Working hard sometimes isn’t enough.
We all face tricky challenges in our chosen career and it can be difficult to find a supportive mentor offering sound advice. Each month, we answer your questions and help you keep ahead of the game

How to deal with a short tempered boss

31 August 2010
 

“I recently started my first job in PR. My boss has a short temper and can be difficult to deal with. However, I love the client accounts I’m working on and am getting some great experience under my belt. How can I survive my boss’s wrath for another 12 months in order to get a decent amount of experience on my CV?”

Congratulations on your first PR role! Getting your foot in the door means you’ve got over the first hurdle, but now the hard work begins. Unfortunately it is a fact of life that at some point in your career you will have to work with people who are particularly demanding and who you may not get along with. In general, my advice would be to suck it up for now. It won’t be forever, and getting a year of solid PR experience on your CV will make you very employable in the future.

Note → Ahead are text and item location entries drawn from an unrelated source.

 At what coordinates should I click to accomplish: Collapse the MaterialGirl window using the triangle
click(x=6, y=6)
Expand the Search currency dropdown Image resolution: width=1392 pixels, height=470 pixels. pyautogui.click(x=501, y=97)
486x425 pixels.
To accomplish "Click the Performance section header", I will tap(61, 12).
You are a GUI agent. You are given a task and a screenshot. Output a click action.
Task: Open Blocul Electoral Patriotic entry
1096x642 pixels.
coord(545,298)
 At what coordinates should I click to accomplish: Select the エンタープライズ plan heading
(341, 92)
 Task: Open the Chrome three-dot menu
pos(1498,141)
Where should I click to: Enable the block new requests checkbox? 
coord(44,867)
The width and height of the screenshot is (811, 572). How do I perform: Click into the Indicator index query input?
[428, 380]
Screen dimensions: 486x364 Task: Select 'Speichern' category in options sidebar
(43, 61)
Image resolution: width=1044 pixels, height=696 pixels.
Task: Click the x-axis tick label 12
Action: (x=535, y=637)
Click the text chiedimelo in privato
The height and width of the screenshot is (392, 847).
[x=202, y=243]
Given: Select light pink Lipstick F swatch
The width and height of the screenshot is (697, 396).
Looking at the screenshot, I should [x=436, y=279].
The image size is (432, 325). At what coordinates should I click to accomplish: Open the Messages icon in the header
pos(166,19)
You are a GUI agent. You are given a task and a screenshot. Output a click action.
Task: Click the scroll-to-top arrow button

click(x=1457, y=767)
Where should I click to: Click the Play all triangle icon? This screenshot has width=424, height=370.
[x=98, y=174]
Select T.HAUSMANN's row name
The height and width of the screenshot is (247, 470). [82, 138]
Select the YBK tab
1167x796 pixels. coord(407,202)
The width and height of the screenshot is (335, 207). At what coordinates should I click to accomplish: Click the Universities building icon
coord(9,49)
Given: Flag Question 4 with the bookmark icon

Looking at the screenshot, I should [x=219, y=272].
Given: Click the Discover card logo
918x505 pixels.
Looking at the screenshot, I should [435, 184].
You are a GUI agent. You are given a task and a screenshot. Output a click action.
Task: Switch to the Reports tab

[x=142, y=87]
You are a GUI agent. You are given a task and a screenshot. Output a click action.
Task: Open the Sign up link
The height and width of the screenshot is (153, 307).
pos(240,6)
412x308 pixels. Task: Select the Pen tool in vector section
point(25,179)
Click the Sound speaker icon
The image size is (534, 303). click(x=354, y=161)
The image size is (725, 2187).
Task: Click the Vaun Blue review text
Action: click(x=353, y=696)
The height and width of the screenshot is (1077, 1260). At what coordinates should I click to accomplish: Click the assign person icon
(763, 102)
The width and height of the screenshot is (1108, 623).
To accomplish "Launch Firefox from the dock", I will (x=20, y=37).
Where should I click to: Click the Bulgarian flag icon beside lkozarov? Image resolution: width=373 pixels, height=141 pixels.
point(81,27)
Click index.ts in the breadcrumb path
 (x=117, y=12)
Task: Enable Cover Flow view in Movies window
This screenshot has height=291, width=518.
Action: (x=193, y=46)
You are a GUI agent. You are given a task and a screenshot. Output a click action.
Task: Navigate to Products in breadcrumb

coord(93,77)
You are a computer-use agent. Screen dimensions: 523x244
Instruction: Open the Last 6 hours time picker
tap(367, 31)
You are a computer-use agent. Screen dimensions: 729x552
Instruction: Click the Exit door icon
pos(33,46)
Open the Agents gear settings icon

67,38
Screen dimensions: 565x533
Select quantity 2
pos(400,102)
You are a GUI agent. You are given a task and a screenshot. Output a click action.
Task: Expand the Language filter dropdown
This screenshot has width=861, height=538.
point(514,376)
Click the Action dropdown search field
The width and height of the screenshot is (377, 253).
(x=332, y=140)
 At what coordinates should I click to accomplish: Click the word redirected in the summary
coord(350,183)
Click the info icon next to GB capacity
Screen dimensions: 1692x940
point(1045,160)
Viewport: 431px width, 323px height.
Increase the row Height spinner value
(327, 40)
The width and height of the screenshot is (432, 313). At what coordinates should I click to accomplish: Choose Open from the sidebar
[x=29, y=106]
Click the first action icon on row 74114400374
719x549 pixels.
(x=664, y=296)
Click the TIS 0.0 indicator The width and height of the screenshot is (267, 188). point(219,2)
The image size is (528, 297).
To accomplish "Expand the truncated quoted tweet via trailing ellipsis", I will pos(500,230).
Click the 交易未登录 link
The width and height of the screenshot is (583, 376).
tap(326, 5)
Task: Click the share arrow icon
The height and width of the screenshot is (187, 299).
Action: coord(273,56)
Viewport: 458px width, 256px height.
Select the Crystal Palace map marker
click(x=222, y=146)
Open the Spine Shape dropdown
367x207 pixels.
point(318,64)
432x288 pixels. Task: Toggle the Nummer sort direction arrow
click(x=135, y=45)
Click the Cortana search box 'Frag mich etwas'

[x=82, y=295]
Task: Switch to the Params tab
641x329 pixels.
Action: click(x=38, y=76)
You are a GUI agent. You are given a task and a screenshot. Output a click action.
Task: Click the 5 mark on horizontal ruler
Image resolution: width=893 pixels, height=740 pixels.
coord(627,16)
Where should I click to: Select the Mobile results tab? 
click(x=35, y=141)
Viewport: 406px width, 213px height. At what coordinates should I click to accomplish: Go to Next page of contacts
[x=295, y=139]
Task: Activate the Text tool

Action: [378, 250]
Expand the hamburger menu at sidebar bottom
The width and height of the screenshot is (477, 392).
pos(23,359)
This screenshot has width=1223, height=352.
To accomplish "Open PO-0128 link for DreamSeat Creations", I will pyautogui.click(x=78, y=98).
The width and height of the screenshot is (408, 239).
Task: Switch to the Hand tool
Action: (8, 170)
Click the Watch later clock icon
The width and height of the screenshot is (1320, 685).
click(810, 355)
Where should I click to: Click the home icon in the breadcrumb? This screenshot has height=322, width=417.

That said, there are a few things you can do to make your boss more bearable.

1. Don’t make silly mistakes. Proof read, proof read, proof read. I cannot emphasis enough how irritated bosses get with receiving releases and reports containing typos and small errors.

2. Do your bit. Make sure you do more than your fair share. Volunteer to help out and be proactive. Short tempers are often caused by stress so offer to relieve some of the pressure.

3. Take responsibility. If you make a mistake, put your hands up to it quickly and offer a solution. Denial will always make things worse.

4. Keep calm. Panic and tension breed panic and tension. Be the voice of reason and the person that everyone turns to in a crisis.

5. If all else fails – take a deep breath and count to ten.

The good thing about a difficult boss, is that you learn very quickly how not to manage other people. It’s a great lesson for the future so when your time comes to manage a team, keep in mind how you felt when your first boss ranted and raved at you and aim to be a better team leader.